Data extracts:
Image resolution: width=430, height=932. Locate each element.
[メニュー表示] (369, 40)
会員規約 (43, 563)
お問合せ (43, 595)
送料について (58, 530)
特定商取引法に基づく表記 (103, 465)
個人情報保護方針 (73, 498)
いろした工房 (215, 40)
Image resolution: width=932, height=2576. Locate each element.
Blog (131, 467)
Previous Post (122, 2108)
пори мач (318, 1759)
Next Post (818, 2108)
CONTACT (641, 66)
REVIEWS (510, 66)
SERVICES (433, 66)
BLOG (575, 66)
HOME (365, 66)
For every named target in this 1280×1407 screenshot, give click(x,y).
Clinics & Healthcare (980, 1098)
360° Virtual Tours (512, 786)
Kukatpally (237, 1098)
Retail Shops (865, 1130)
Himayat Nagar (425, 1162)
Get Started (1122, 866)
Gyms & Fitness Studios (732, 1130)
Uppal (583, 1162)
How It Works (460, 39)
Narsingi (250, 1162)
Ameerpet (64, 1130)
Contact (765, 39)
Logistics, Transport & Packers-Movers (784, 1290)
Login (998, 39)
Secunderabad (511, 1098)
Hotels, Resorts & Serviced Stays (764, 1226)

What you should do: Throughout the material above, find lines holding the word "Locate", then copy them.

Response box:
Image resolution: width=430, height=932. Locate each element.
Image resolution: width=932, height=2576. Locate each element.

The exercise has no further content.